The AI earlier this month warned that journalists in Pakistan were “under siege,” living with the constant threat of violence from agencies, armed groups such as the Taliban and even political parties.

The group in a report said that the authorities had “almost completely failed” to stem attacks on the media or hold those responsible to account.

The report said journalists face threats from a host of sources including the Inter-Services Intelligence (ISI), the Pakistani Taliban, al Qaeda-linked groups, ethnic Baloch rebels, Lashkar-i-Jhangvi militants and the Muttahida Qaumi Movement.

Siddiqui said Altaf Hussain was the representative of 98 per cent poor masses of the country, adding that people of Karachi would react strongly if any harm was done to the MQM chief.

He said they have presented their case in the court of masses and they would continue to fight for the rights of poor and dispossessed.

Other speakers, including MQM’s senior leader Haider Abbas Rizvi also condemned the Amnesty International in strong words.

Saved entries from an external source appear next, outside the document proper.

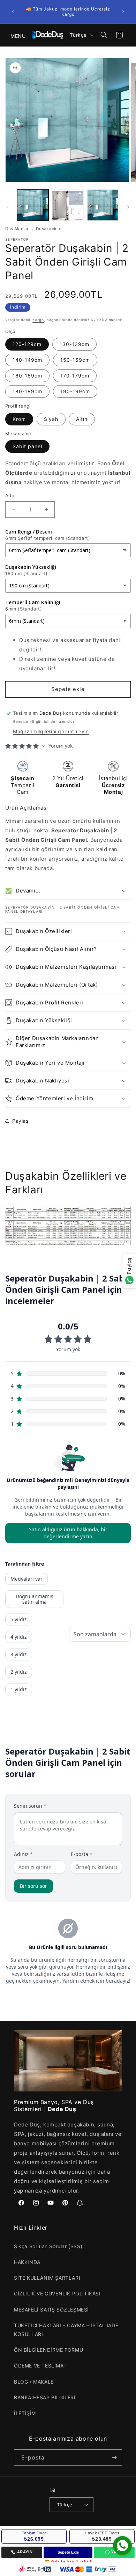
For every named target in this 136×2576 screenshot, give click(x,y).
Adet (10, 495)
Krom (19, 419)
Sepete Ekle (68, 2552)
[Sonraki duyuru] (123, 11)
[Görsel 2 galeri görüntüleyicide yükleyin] (67, 205)
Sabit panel (27, 446)
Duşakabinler (49, 228)
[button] (14, 35)
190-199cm (75, 391)
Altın (82, 419)
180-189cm (27, 391)
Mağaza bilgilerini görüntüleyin (51, 731)
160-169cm (27, 376)
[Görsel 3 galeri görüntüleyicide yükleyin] (103, 205)
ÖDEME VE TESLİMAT (40, 2366)
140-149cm (27, 360)
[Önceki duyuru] (13, 11)
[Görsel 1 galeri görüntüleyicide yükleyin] (32, 205)
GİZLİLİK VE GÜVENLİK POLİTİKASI (57, 2293)
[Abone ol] (114, 2457)
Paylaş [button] (20, 1121)
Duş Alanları (17, 228)
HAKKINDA (27, 2262)
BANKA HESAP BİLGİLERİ (45, 2397)
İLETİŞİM (25, 2413)
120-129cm (27, 344)
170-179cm (74, 376)
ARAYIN (25, 2552)
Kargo (38, 320)
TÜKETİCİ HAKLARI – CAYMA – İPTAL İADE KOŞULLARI (66, 2329)
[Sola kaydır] (7, 206)
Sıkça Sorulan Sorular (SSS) (48, 2246)
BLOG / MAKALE (34, 2382)
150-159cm (75, 360)
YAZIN (117, 2552)
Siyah (51, 419)
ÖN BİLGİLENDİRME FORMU (48, 2350)
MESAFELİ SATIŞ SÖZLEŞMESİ (51, 2310)
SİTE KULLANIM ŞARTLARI (47, 2278)
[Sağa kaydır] (128, 206)
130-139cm (74, 344)
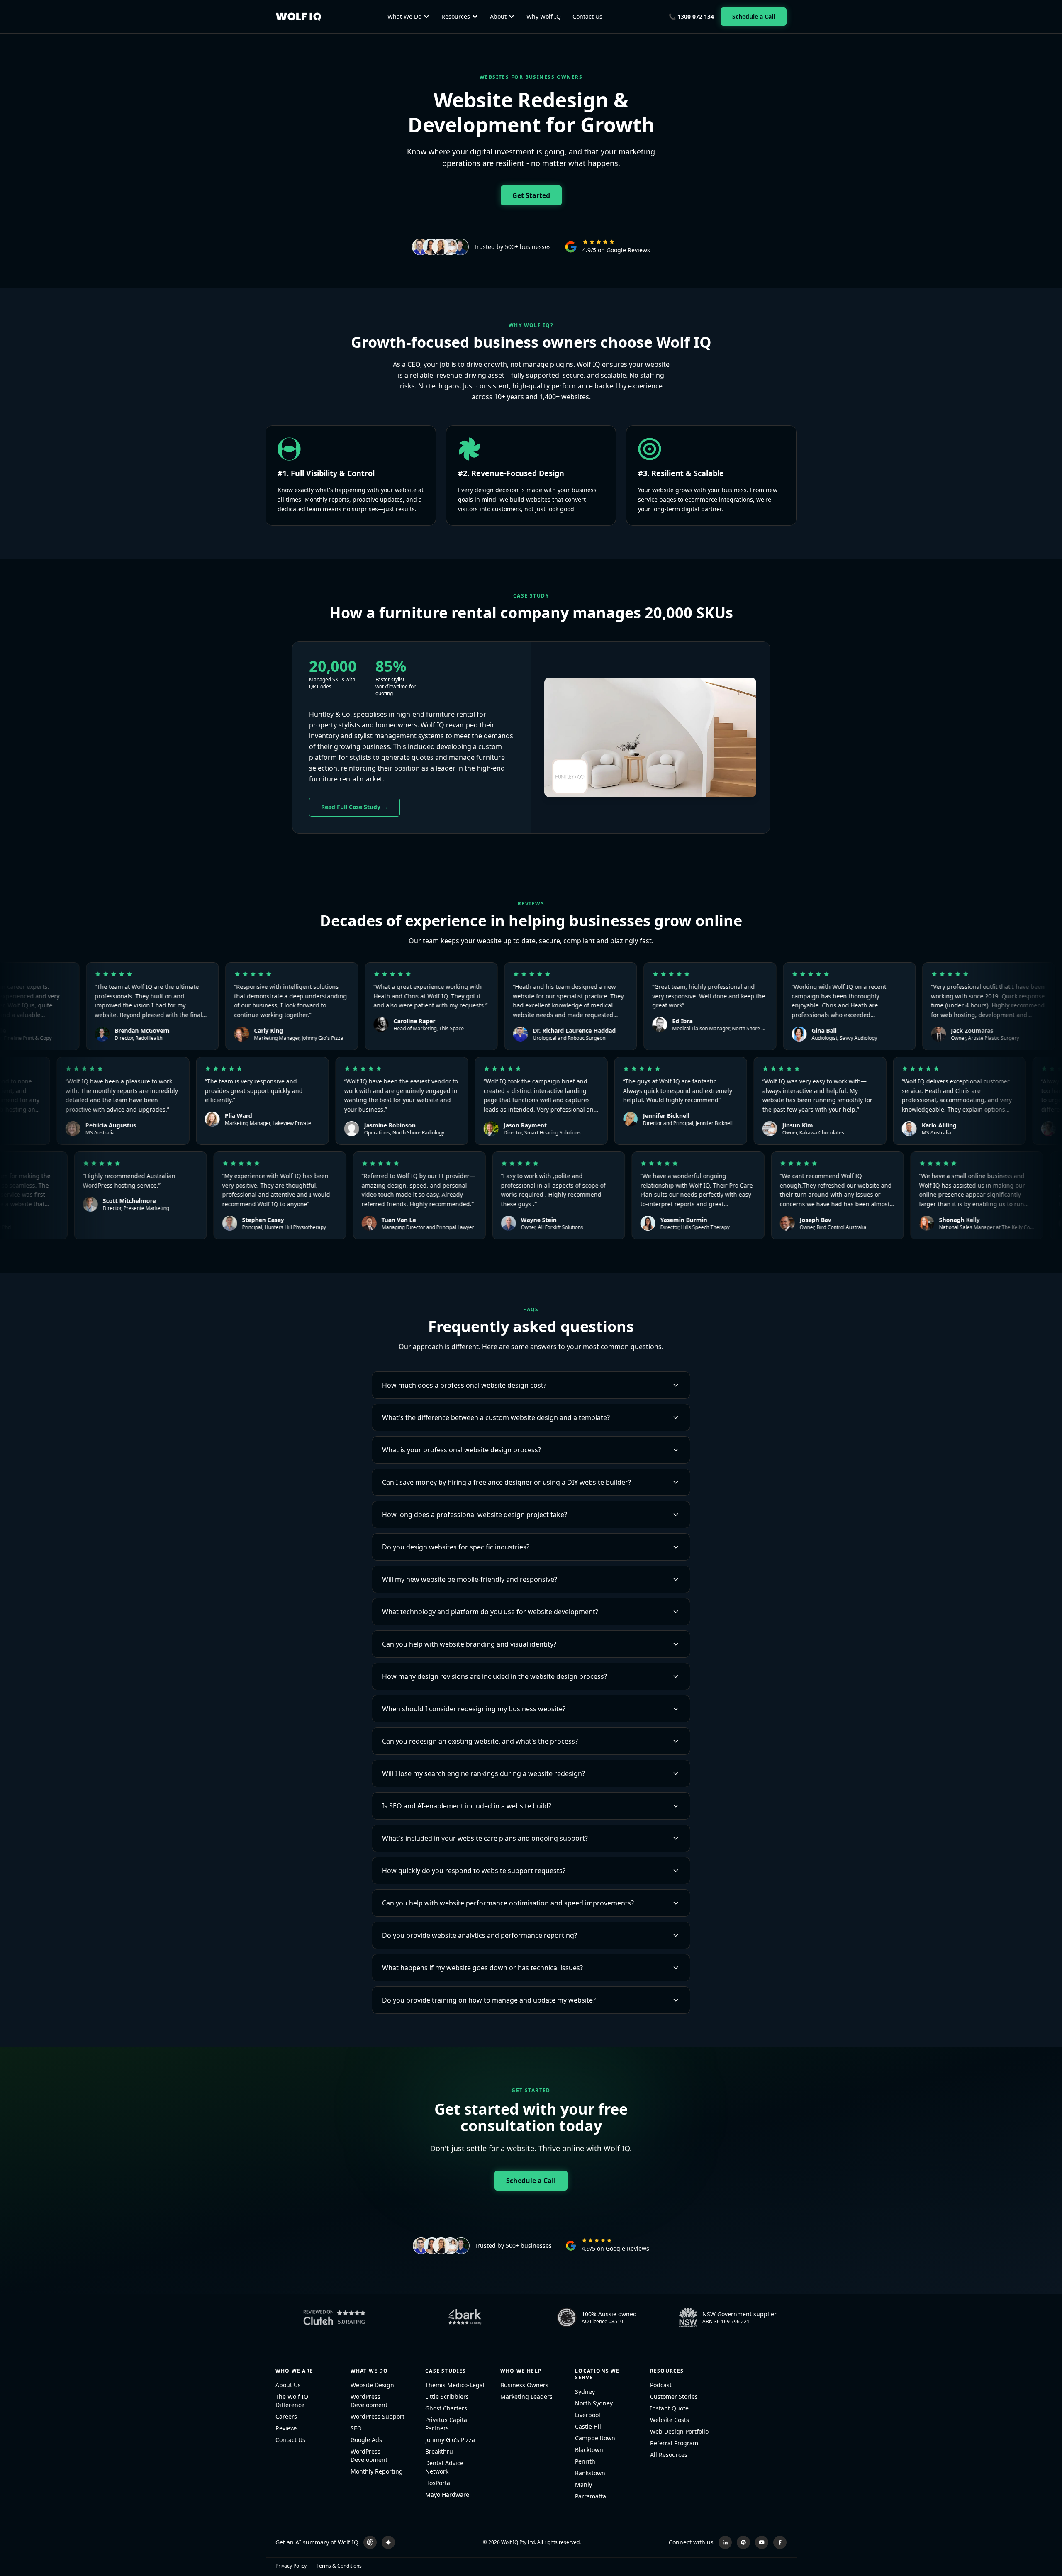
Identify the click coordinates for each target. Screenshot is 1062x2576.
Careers (286, 2416)
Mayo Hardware (447, 2494)
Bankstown (590, 2473)
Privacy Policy (291, 2566)
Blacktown (589, 2450)
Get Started (531, 195)
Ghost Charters (446, 2408)
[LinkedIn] (725, 2542)
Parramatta (590, 2496)
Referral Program (674, 2443)
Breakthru (439, 2451)
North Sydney (594, 2403)
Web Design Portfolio (679, 2431)
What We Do (404, 16)
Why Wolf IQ (543, 16)
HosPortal (438, 2483)
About (498, 16)
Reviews (286, 2428)
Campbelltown (595, 2438)
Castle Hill (589, 2426)
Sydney (585, 2391)
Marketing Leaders (526, 2396)
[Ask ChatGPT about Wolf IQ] (370, 2542)
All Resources (668, 2455)
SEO (356, 2428)
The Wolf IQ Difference (291, 2401)
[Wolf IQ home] (298, 17)
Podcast (661, 2385)
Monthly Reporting (377, 2471)
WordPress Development (369, 2401)
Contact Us (587, 16)
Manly (583, 2484)
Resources (455, 16)
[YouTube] (761, 2542)
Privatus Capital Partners (447, 2424)
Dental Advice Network (444, 2467)
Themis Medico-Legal (455, 2385)
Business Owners (524, 2385)
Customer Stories (674, 2396)
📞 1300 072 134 (691, 16)
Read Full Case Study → (354, 807)
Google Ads (366, 2440)
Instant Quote (669, 2408)
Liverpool (587, 2415)
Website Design (372, 2385)
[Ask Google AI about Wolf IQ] (388, 2542)
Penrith (585, 2461)
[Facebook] (780, 2542)
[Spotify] (743, 2542)
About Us (288, 2385)
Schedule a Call (753, 16)
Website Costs (669, 2420)
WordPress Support (377, 2416)
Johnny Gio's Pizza (450, 2440)
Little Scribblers (447, 2396)
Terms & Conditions (339, 2566)
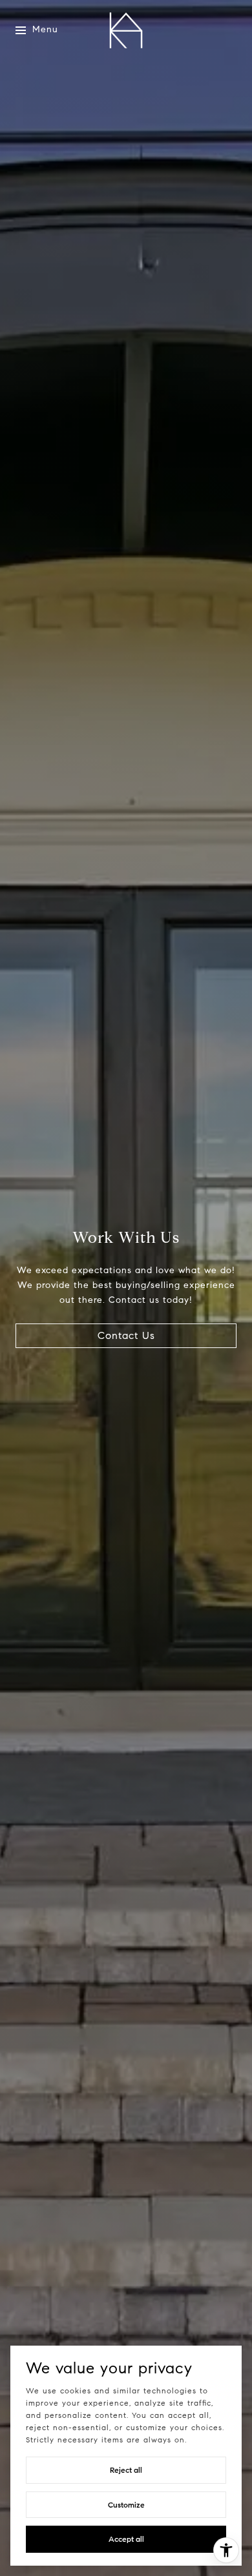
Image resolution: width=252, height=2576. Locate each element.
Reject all (126, 2470)
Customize (126, 2505)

Later, the protestors dispersed peacefully.

According to Amnesty, since the restoration of democratic rule in Pakistan in 2008, at least 34 journalists have been killed because of their work, but the culprits have been brought to justice in only one of those cases.

The AI report further said the journalist death toll is only one part of a broader picture in which reporters have been threatened, abducted or tortured for their work.